Il più importante fu l’accademico francese Renaud Camus, con un libro del 2011 intitolato “Le grand remplacement: Introduction au remplacisme global” (La grande sostituzione: introduzione al rimpiazzo globale), che diede per primo il nome alla teoria complottista come oggi è conosciuta. Camus nel libro parla prettamente della situazione della Francia, paese con un lunghissimo passato coloniale, dove secondo lui la popolazione “indigena” francese sarebbe ormai stata sostituita dalle persone immigrate dalle ex colonie: Camus parla degli immigrati come “colonizzatori”, e paragona il mescolamento di etnie e culture avvenuto in Francia al genocidio degli ebrei compiuto dai nazisti.

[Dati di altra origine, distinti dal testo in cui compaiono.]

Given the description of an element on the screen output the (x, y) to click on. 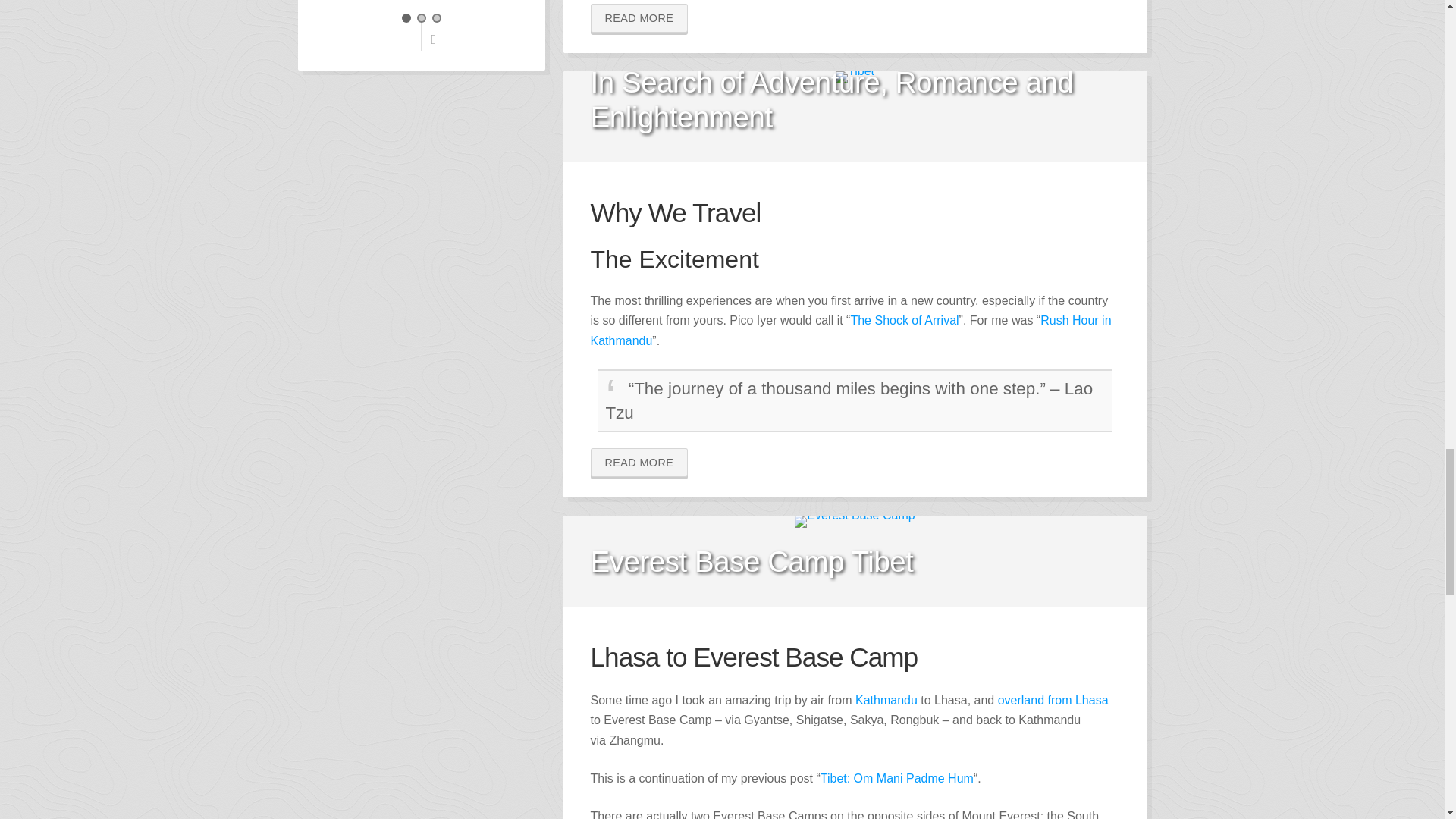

Le tesi di Camus non hanno nessuna base scientifica, ma nel corso degli ultimi anni hanno avuto parecchio successo, tanto che il termine “sostituzione” per parlare dei fenomeni migratori è entrato nel lessico comune di molti politici di estrema destra. Oltre che alle migrazioni, i sostenitori della teoria della “sostituzione etnica” si oppongono anche all’omosessualità e all’aborto, perché ritengono che impediscano nuove nascite e possano portare a una futura estinzione della “razza bianca”.
La teoria della “sostituzione etnica” è in qualche modo simile a un’altra, molto diffusa negli ultimi anni in Europa, quella del cosiddetto “Piano Kalergi”, inventata dal neonazista e negazionista austriaco Gerd Honsik, che ne fece menzione in un libro del 2005. Secondo questa tesi, l’arrivo di centinaia di migliaia di persone in Europa sarebbe parte di un piano segreto architettato dalle élite politiche ed economiche occidentali per importare milioni di potenziali lavoratori a basso costo, mischiarli con le “razze europee” e creare così un meticciato debole e facilmente manipolabile. Il nome deriva da un eccentrico filosofo aristocratico austro-giapponese del primo Novecento, Richard Nikolaus Eijiro, conte di Coudenhove-Kalergi, che negli anni Venti pubblicò un “Manifesto Pan-Europeo” in cui proponeva la creazione degli Stati Uniti d’Europa, un superstato dove le differenze tra i singoli popoli europei sarebbero state messe da parte in nome della reciproca collaborazione.